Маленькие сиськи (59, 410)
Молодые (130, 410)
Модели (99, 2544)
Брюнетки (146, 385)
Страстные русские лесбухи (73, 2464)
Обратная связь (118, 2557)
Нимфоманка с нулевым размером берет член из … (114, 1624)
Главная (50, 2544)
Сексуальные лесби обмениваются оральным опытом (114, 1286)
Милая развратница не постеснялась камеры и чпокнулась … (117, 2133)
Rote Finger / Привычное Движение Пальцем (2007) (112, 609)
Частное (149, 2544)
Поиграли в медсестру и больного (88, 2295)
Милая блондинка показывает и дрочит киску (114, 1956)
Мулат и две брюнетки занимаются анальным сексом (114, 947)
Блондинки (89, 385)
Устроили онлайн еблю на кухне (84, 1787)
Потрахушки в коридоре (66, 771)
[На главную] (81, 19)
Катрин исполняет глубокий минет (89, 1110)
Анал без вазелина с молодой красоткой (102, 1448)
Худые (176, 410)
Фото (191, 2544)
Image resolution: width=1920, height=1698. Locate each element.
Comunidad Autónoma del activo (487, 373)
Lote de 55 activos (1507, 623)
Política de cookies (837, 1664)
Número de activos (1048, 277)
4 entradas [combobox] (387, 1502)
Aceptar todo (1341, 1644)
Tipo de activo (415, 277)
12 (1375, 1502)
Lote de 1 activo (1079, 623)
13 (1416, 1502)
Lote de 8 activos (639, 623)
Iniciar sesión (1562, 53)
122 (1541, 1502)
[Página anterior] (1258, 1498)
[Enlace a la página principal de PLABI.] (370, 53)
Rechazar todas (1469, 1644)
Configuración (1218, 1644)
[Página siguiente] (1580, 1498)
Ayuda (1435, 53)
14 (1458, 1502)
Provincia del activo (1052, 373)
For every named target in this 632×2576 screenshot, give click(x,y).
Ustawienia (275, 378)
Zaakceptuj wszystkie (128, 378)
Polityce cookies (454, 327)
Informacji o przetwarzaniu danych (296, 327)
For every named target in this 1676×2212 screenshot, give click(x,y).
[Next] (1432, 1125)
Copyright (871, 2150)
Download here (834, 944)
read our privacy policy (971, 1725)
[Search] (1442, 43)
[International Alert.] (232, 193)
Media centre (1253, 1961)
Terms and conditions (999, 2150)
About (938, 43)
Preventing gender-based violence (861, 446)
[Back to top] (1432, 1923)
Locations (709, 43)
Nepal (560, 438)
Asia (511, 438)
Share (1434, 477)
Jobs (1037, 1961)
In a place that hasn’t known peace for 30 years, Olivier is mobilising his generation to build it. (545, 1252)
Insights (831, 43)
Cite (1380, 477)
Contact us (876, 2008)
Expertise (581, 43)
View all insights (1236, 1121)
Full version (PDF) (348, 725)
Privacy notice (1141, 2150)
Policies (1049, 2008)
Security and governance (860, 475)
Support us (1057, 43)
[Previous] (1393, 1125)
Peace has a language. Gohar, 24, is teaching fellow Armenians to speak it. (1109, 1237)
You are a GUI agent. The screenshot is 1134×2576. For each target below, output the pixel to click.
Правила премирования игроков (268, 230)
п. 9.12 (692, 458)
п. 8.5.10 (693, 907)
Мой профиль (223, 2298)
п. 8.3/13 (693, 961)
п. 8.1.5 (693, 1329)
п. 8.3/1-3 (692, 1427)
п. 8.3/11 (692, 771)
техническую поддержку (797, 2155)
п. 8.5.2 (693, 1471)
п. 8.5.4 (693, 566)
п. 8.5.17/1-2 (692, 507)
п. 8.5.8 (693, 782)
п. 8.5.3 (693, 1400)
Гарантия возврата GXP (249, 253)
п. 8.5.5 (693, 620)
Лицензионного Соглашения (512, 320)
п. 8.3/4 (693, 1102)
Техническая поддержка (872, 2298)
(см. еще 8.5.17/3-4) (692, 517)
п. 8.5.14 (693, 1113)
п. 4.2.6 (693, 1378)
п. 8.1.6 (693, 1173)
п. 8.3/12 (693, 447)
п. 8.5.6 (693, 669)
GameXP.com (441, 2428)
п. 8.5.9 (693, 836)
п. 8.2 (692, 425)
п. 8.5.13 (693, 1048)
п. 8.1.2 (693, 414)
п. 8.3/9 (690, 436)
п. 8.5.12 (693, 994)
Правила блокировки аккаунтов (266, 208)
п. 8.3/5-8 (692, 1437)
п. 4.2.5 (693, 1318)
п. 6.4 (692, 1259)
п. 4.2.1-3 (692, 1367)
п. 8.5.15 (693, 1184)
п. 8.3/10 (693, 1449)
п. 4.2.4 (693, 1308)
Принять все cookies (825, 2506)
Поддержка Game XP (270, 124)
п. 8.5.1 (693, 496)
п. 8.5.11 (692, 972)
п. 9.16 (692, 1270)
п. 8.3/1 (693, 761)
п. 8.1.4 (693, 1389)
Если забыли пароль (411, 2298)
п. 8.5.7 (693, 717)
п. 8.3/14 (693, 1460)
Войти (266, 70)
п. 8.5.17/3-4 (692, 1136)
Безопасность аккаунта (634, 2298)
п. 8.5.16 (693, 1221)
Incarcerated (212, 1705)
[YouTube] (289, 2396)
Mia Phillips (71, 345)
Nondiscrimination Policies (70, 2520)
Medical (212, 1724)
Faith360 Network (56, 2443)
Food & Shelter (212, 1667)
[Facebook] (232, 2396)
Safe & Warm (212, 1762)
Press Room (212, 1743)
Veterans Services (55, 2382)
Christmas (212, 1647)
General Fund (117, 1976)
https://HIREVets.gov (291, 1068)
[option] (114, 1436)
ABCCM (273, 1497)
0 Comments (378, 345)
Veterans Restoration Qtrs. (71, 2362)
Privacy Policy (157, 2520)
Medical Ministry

----------

_Problem description_. Here the output must be the lines above from the line with "п. 8.3/1-3 (692, 1427)" to the line with "Техническая поддержка (872, 2298)", both included, duplicated word for word and nothing else.

_Written reply_.
п. 8.3/1-3 (692, 1427)
п. 8.3/11 (692, 771)
техническую поддержку (797, 2155)
п. 8.5.2 (693, 1471)
п. 8.5.4 (693, 566)
п. 8.5.17/1-2 (692, 507)
п. 8.5.8 (693, 782)
п. 8.5.3 (693, 1400)
Гарантия возврата GXP (249, 253)
п. 8.5.5 (693, 620)
Лицензионного Соглашения (512, 320)
п. 8.3/4 (693, 1102)
Техническая поддержка (872, 2298)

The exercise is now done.